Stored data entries
════════

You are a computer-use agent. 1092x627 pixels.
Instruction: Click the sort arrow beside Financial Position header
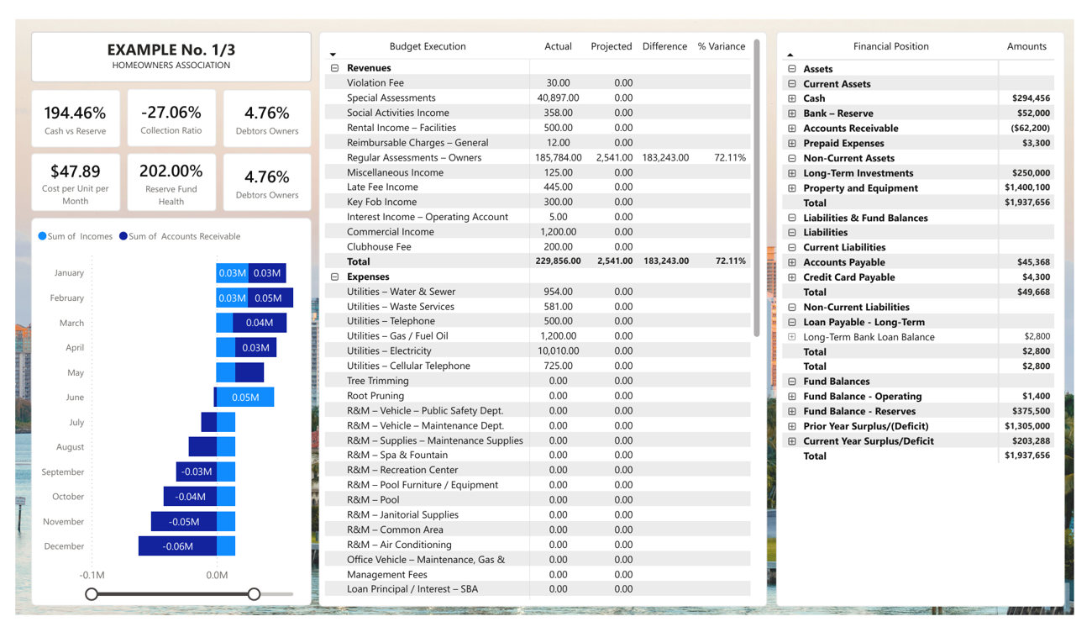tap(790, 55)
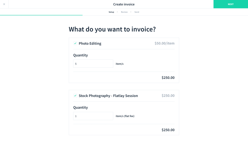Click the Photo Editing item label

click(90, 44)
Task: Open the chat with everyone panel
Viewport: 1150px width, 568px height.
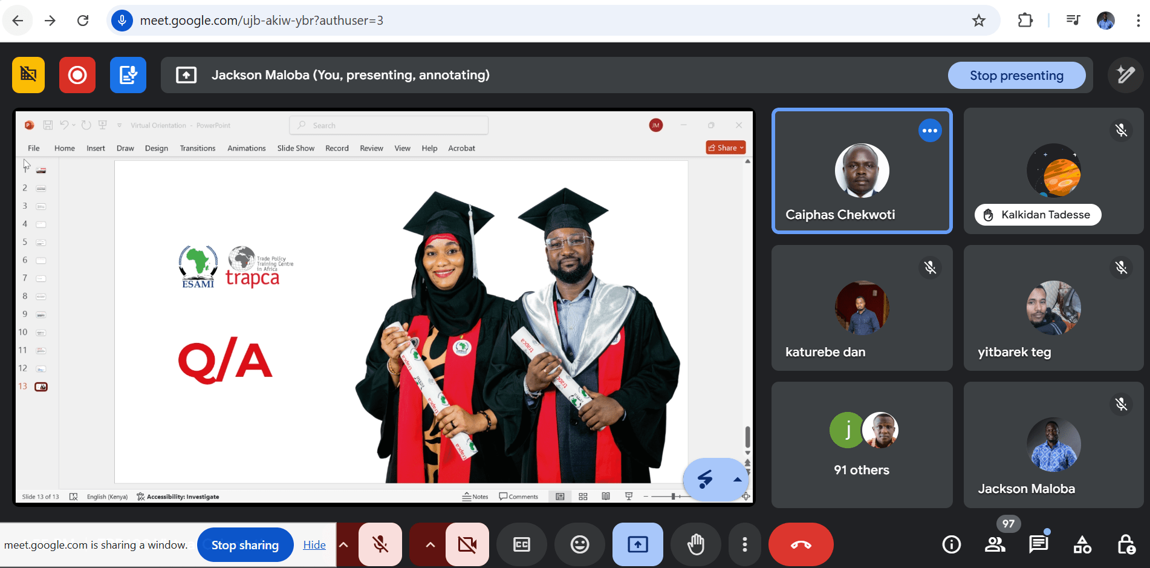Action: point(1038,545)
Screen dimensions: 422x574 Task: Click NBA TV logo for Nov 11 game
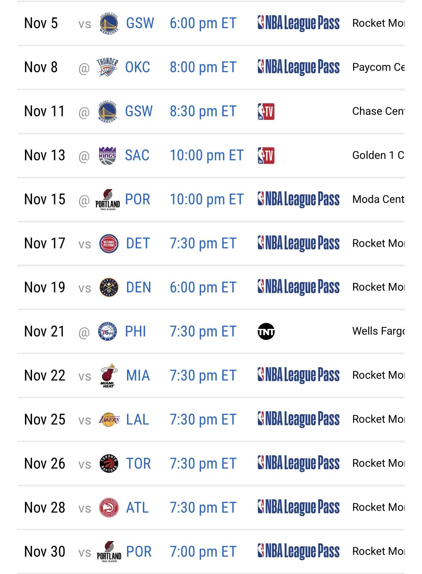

════════

Your objective — Once the line containing "Viewport: 1150px width, 568px height." is found in the records above, it and every line after it up to the last must be repeated exactly, without pictures.

Solution for this task —
Viewport: 1150px width, 568px height.
Action: point(1038,545)
Screen dimensions: 422x574 Task: Click NBA TV logo for Nov 11 game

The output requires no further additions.